● **TASK STATEMENT**
Copy the records verbatim, starting at the line that contains "Click the zoom in plus button" and continuing through the last line of the records, both included. Omit the pictures from your output.

>>>

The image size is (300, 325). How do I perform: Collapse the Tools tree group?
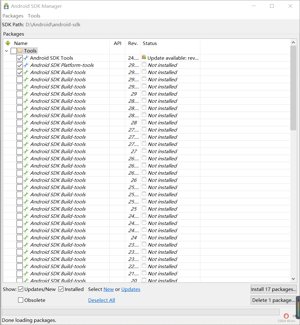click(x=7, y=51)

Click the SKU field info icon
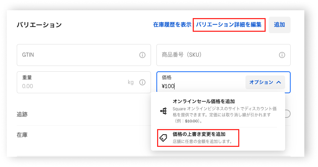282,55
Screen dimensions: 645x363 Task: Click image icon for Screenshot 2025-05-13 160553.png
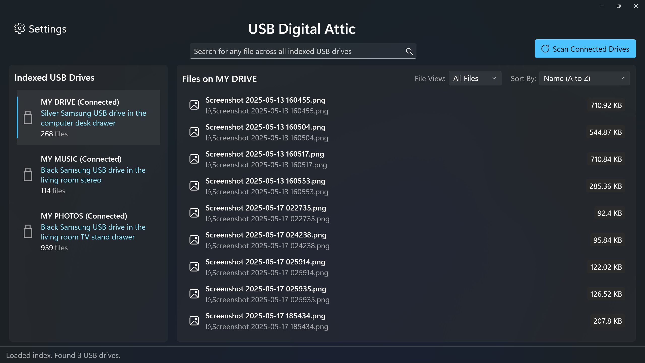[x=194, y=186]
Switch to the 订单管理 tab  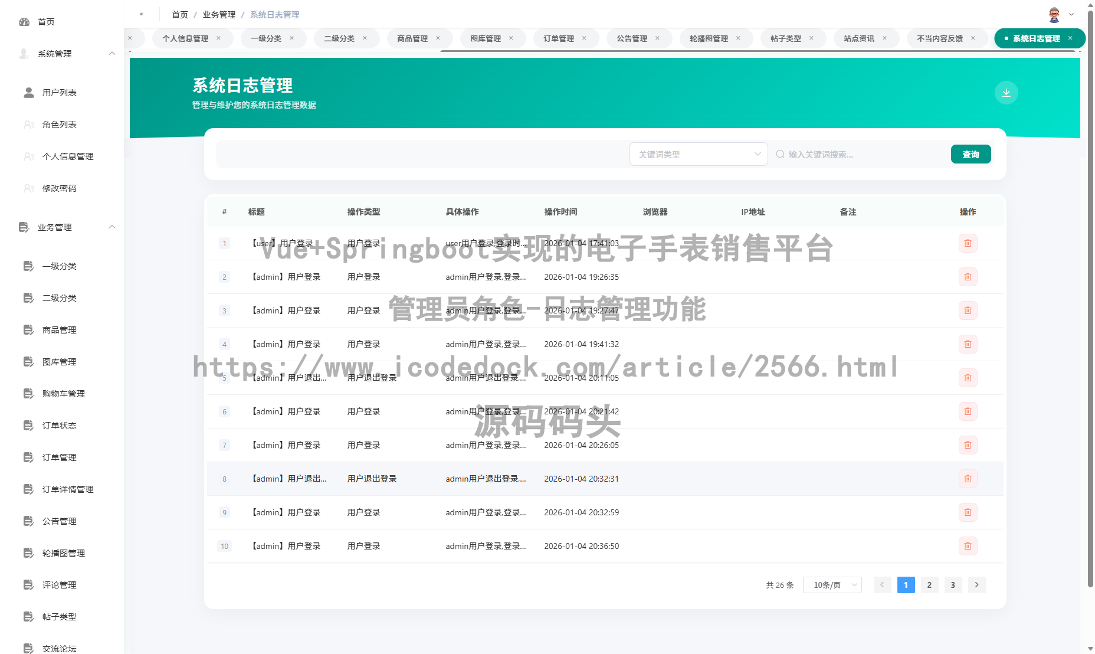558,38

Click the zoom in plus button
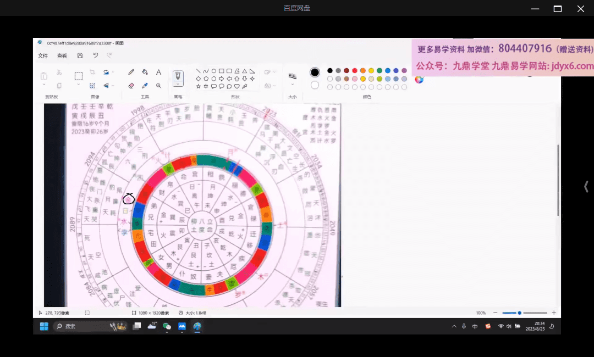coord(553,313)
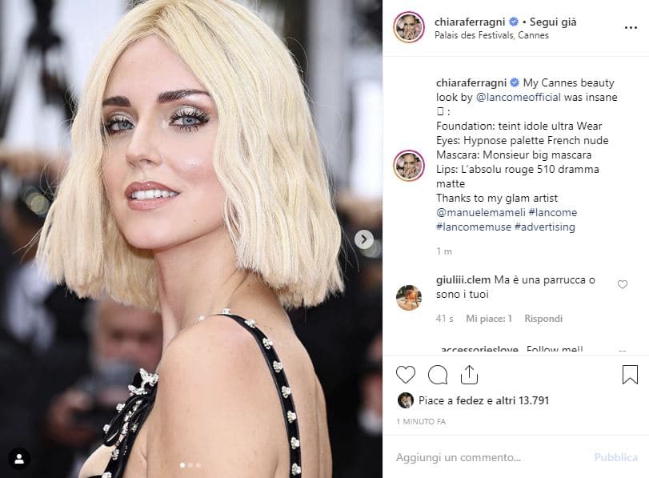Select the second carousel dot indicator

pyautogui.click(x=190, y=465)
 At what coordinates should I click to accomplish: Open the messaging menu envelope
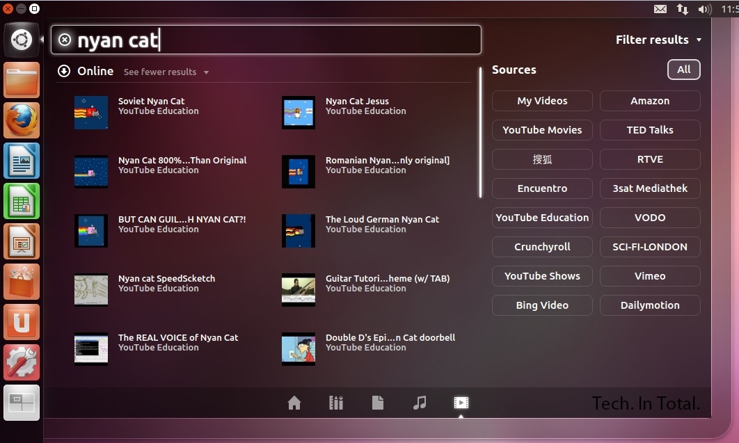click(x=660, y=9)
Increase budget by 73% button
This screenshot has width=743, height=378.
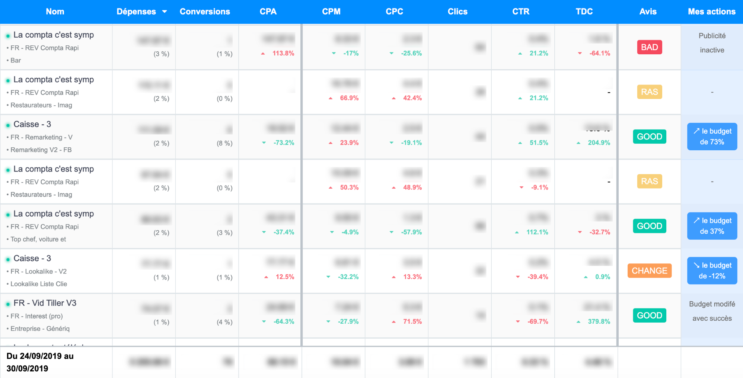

<<<

● **COMPLETED EXERCISE**
Click the zoom in plus button
coord(553,313)
Select the second carousel dot indicator

pyautogui.click(x=190, y=465)
 At what coordinates should I click to accomplish: Open the messaging menu envelope
click(x=660, y=9)
Increase budget by 73% button
This screenshot has width=743, height=378.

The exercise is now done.